When the Crimean War started in 1853
it was just another of the countless wars of empire waged by European
nations in their constant maneuvering for power, influence and glory.
It was a war in which "the angel of the lamp" Florence Nightingale
became famous. It was a war that produced the "balaklava" hat which
helped British soldiers endure the harsh Russian winter of 1854-55.
It was a war of military ineptitude and senseless slaughter
immortalized by Alfred Lord Tennyson's poem "Charge of the Light Brigade".
It was also a war with significant local economic impact.
Unlike the Imperial wars, there
were no local men among the British forces fighting in Russia but
the war raised the prices of produce in Canada to an unusually
high level. An observer of the local scene reported that in the
Galt area "farmers became wealthy; property went up in value;
building lots, on back streets, sold at fabulous prices; new
enterprises, both public and private, were freely entered into,
and the people generally were seized with a spirit of enterprise,
progress and it must be added, of extravagance, which subsequent
events did not justify".

Lines for finding words and elements
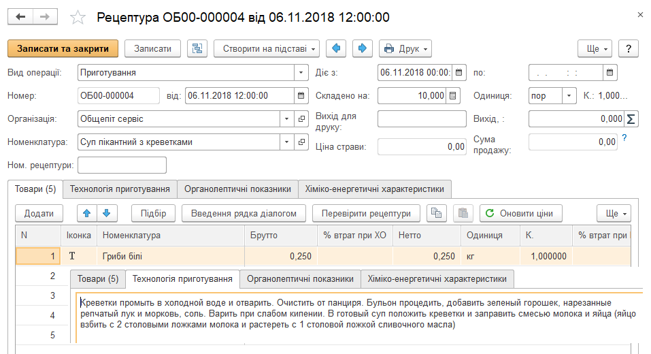This screenshot has width=651, height=354.
Task: Expand the Організація dropdown list
Action: point(286,119)
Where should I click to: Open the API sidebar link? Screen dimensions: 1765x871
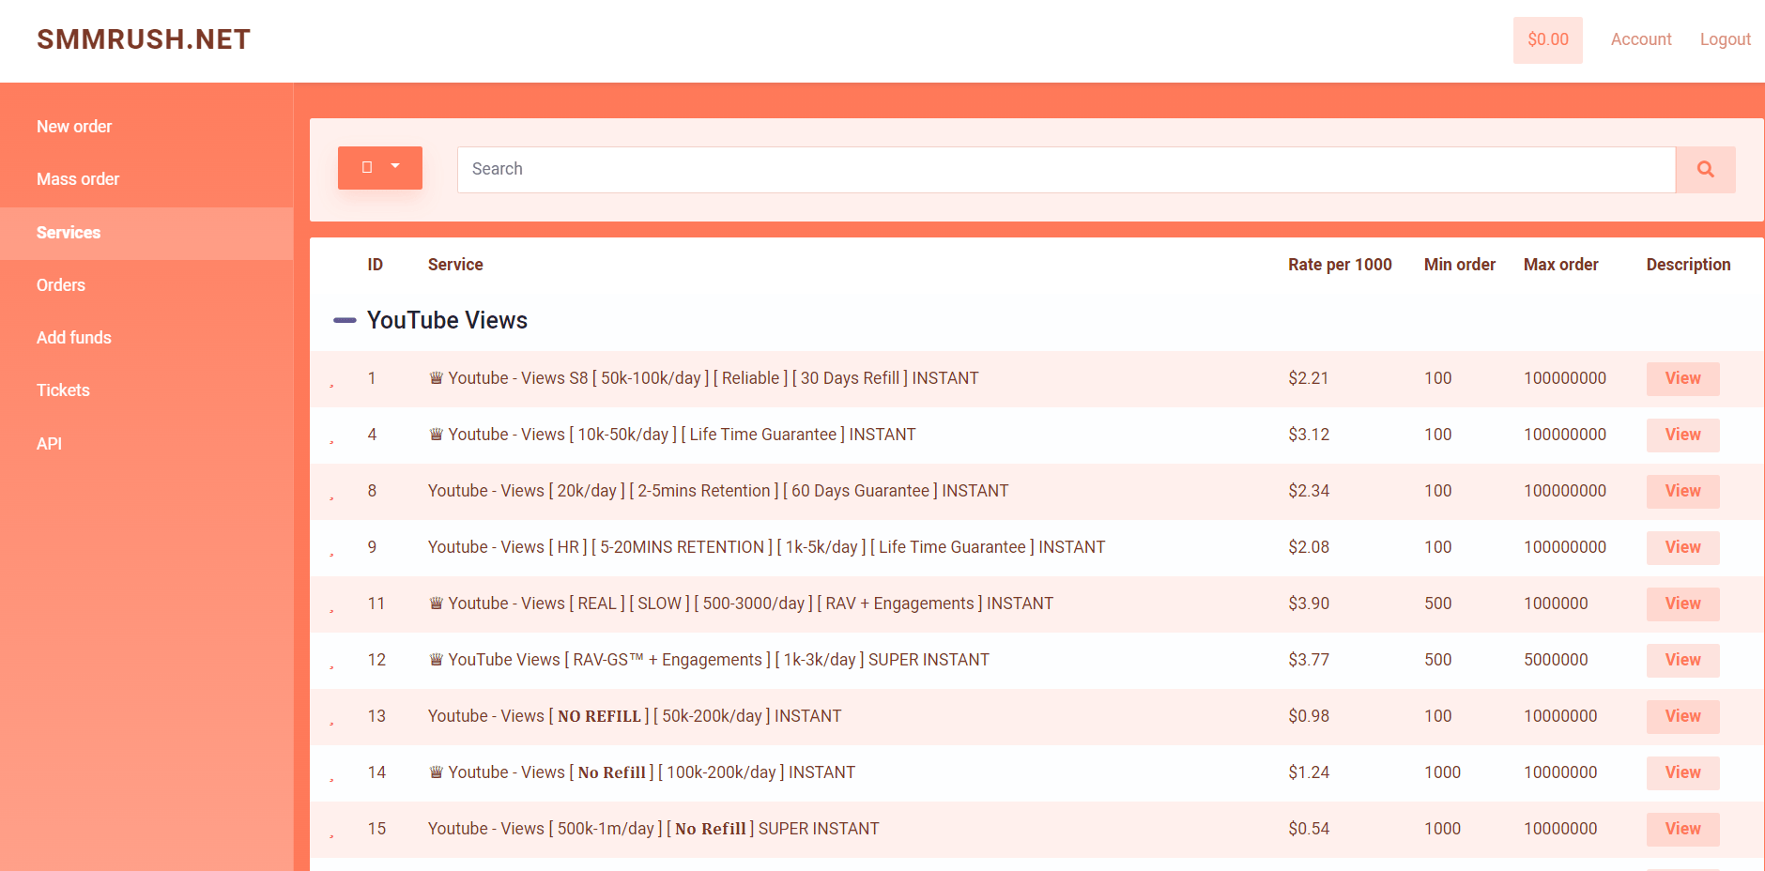point(49,444)
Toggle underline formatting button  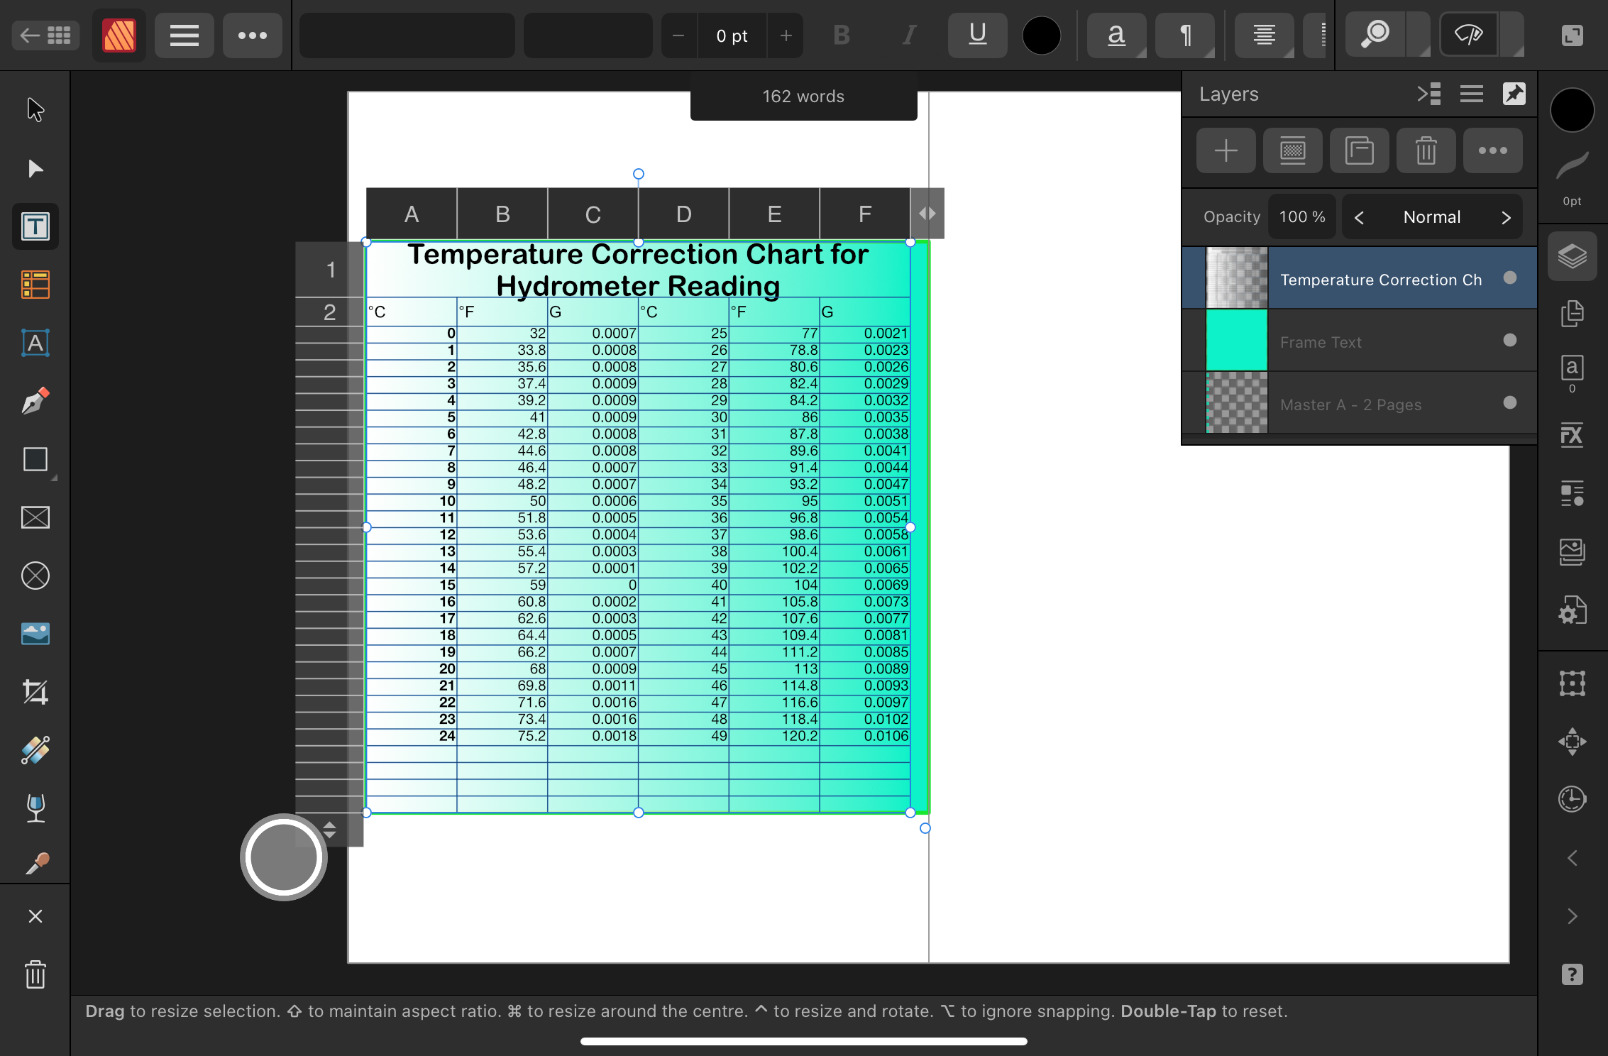click(x=977, y=35)
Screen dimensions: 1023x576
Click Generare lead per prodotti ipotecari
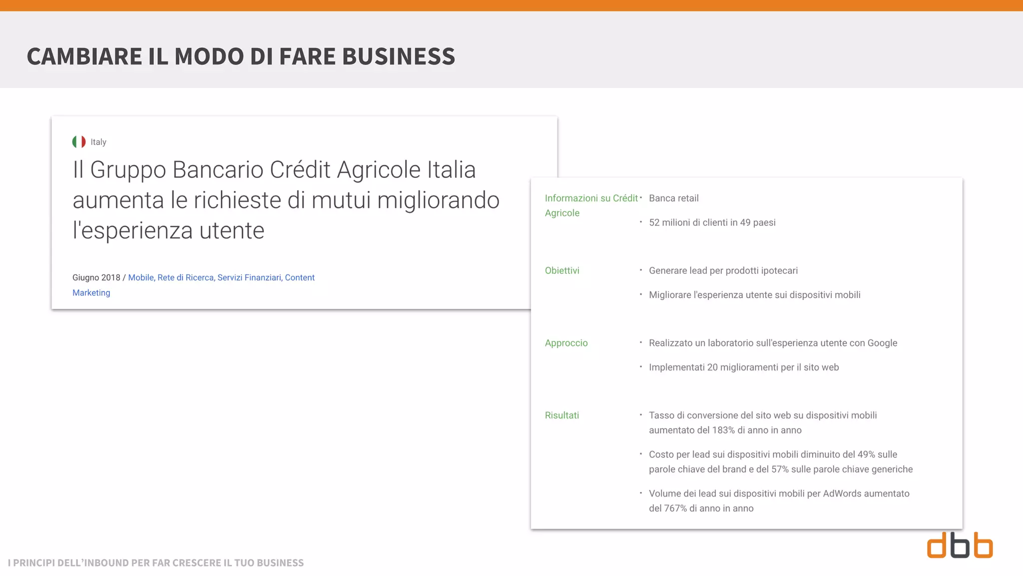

Prompt: From the passage on the Crimean War, reproduce word for word the part that begins with the words containing "It was a war of" and ends with "local economic impact.".

Response below:
It was a war of military ineptitude and senseless slaughter
immortalized by Alfred Lord Tennyson's poem "Charge of the Light Brigade".
It was also a war with significant local economic impact.